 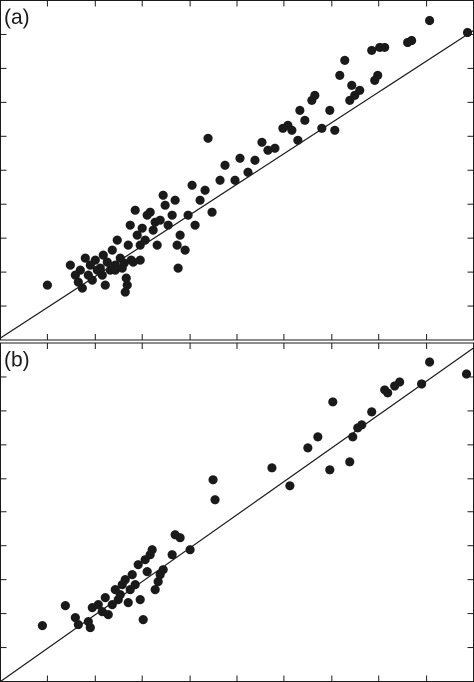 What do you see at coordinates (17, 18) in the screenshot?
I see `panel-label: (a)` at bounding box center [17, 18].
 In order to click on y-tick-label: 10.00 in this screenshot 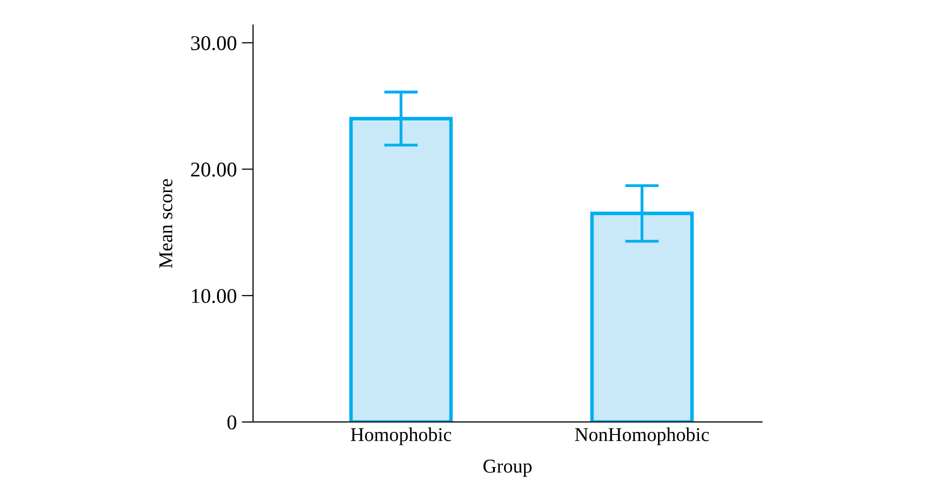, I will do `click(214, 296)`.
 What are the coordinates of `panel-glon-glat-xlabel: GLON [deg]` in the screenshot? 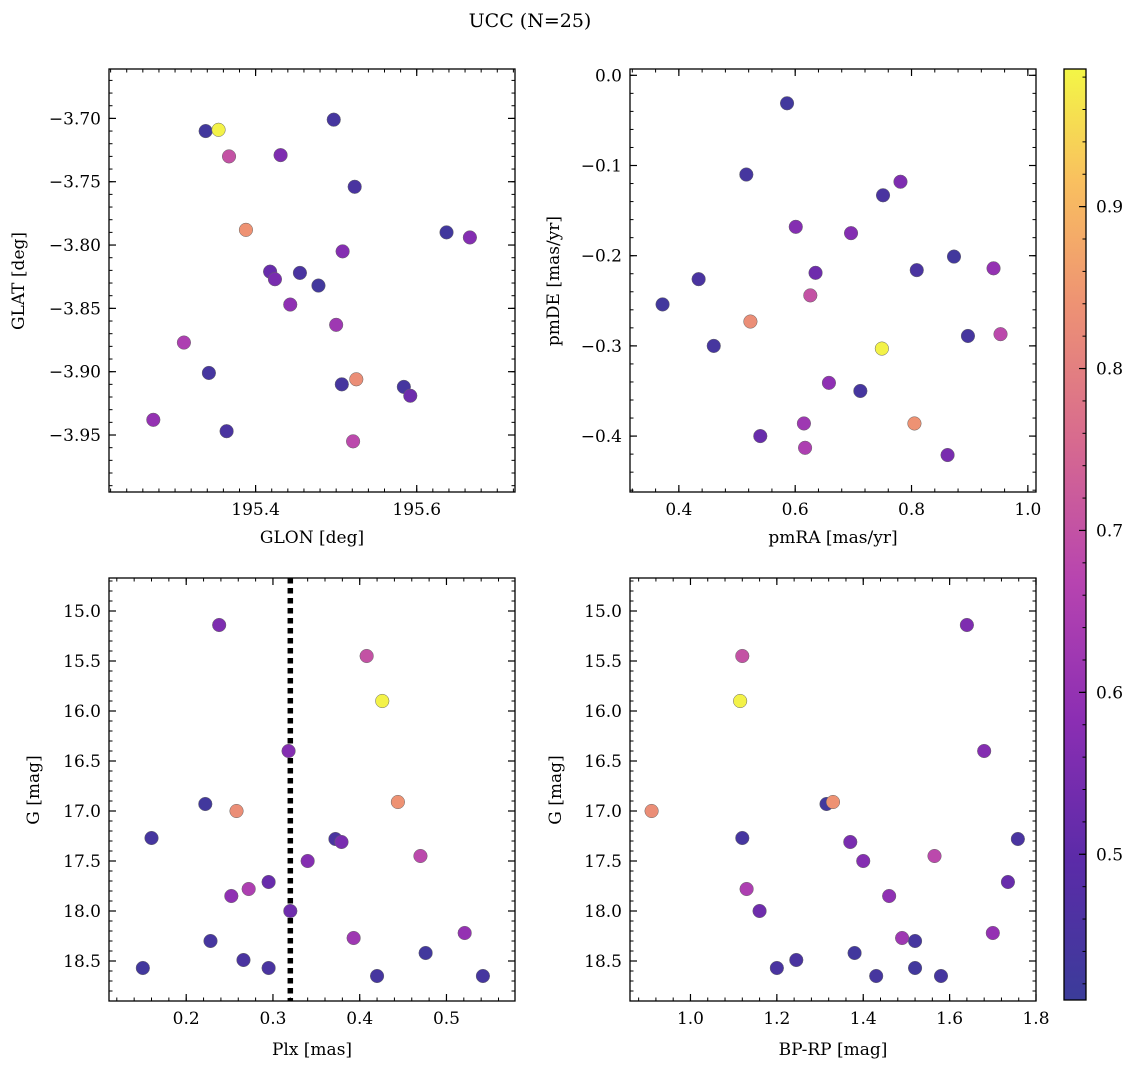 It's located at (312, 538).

--

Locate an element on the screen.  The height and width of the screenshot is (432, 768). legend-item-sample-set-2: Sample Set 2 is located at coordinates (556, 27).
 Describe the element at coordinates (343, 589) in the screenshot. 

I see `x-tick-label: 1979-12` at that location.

● Work order
Copy every line of the records from the one containing "Locate an element" down to the one containing "at that location.", including both of those lines, with no changes of any kind.

● Written response
Locate an element on the screen.  The height and width of the screenshot is (432, 768). legend-item-sample-set-2: Sample Set 2 is located at coordinates (556, 27).
 Describe the element at coordinates (343, 589) in the screenshot. 

I see `x-tick-label: 1979-12` at that location.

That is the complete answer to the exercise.